The idea that a dog’s mouth possesses some kind of purifying, self-cleaning property superior to a human’s is a long-standing cultural belief. This common myth is often invoked to dismiss concerns about sharing saliva, but it overlooks the complex microbial ecology of the oral cavity. Examining the scientific metrics and biological composition of the oral microbiomes of both species reveals that one mouth is not inherently “cleaner” than the other.
What Science Means by Clean
In a biological context, “clean” does not equate to “sterile,” as all healthy organisms host diverse communities of microorganisms. Cleanliness is defined by actions and practices that reduce the spread or transmission of pathogenic microorganisms, limiting the incidence of disease. The scientific metric for overall microbial presence is the total microbial load, which refers to the sheer number of bacteria present. Both human and canine mouths contain billions of bacteria, often belonging to hundreds of different species.

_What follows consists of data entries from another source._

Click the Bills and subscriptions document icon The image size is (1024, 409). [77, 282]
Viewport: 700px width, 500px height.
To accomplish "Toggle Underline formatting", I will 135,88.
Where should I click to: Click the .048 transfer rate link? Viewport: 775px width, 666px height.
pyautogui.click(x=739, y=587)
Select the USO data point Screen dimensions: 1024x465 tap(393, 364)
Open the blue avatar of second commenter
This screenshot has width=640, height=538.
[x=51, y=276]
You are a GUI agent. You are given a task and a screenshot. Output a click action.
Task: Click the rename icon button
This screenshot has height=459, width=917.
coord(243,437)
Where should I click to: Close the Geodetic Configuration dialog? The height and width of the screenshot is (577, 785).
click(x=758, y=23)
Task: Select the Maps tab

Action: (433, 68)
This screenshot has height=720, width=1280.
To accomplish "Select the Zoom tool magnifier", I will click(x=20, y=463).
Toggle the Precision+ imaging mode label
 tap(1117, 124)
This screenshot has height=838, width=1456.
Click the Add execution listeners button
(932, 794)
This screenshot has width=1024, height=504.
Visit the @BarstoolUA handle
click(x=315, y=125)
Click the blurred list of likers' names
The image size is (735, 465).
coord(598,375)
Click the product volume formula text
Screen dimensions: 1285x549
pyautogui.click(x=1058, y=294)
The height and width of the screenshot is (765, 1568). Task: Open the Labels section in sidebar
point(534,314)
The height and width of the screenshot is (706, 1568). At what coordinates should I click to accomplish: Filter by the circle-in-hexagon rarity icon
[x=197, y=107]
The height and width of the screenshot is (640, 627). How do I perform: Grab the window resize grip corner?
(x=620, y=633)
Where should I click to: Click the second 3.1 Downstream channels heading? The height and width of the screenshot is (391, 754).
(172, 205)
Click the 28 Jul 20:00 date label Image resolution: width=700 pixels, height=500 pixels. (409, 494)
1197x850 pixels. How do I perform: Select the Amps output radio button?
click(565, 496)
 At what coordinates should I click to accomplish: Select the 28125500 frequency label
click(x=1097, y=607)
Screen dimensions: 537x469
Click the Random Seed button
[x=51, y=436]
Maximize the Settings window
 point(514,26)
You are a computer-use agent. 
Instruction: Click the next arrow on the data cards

A nuanced scientific understanding differentiates between commensal and pathogenic bacteria. Commensal organisms coexist peacefully with the host, sometimes providing benefits, while pathogenic bacteria can cause illness. Hygiene is not about eliminating all microbes, but about managing the relative risk posed by the microbial community. Saliva contains antimicrobial components that help regulate the oral microbiome, but it does not sterilize the environment.
Comparing the Microbial Populations
The most significant difference between a dog’s mouth and a human’s mouth lies not in the total number of bacteria, but in the specific composition of the species present. Both species harbor a similar number of distinct bacterial species; dogs have around 600, and humans have a comparable number. Although the diversity is similar, the specific types of bacteria are adapted to their respective hosts. Comparing the two microbiomes is often described as comparing apples and oranges because of this host-specificity.
The danger of a dog’s mouth to a human is primarily due to the presence of zoonotic bacteria, which are organisms adapted to a canine host but can cause serious infection when introduced into a human. For instance, Pasteurella canis is common in a dog’s mouth and is frequently isolated in human dog-bite wounds. Capnocytophaga canimorsus is typically harmless to dogs but can cause severe, sometimes life-threatening, systemic infection in humans, particularly those who are immunocompromised.
While some bacterial families overlap, the specific species differ. For example, the Porphyromonas family causes periodontal disease in both species, but the specific organism is Porphyromonas gingivalis in humans and Porphyromonas gulae in dogs. This highlights that a dog’s mouth is not inherently dirtier, but its microbial residents are incompatible with human biology. The risk is less about the count of bacteria and more about the presence of foreign organisms the human immune system is not equipped to handle.
Designing the Scientific Investigation
A scientific investigation into this question would focus on comparing the microbial load and diversity from both human and canine oral samples. Any project involving biological samples, especially those from animals, must be reviewed and approved by a qualified adult, such as a teacher or an Institutional Review Board, to ensure safety and ethical handling. Proper sampling requires using sterile cotton swabs to collect samples from the inner cheek or gums of both human and dog subjects.
The collected samples are transferred to sterile saline solution and diluted so the bacteria are spread thinly enough for individual colonies to grow. These diluted samples are spread onto agar plates, a nutrient-rich gel that provides a food source for bacteria. A negative control plate (left open briefly but not swabbed) and a positive control plate (inoculated with a known source of bacteria) should be included to validate the experimental results.
The plates are incubated at a warm, consistent temperature, typically around 37 degrees Celsius, for 24 to 48 hours to allow the bacteria to multiply. After incubation, the scientist counts the individual spots, known as Colony Forming Units (CFUs), on each plate. The CFU count provides a quantitative measure of the total microbial load, allowing for a direct comparison of viable bacteria. Differences in colony color, size, and shape can also provide a rudimentary assessment of microbial diversity.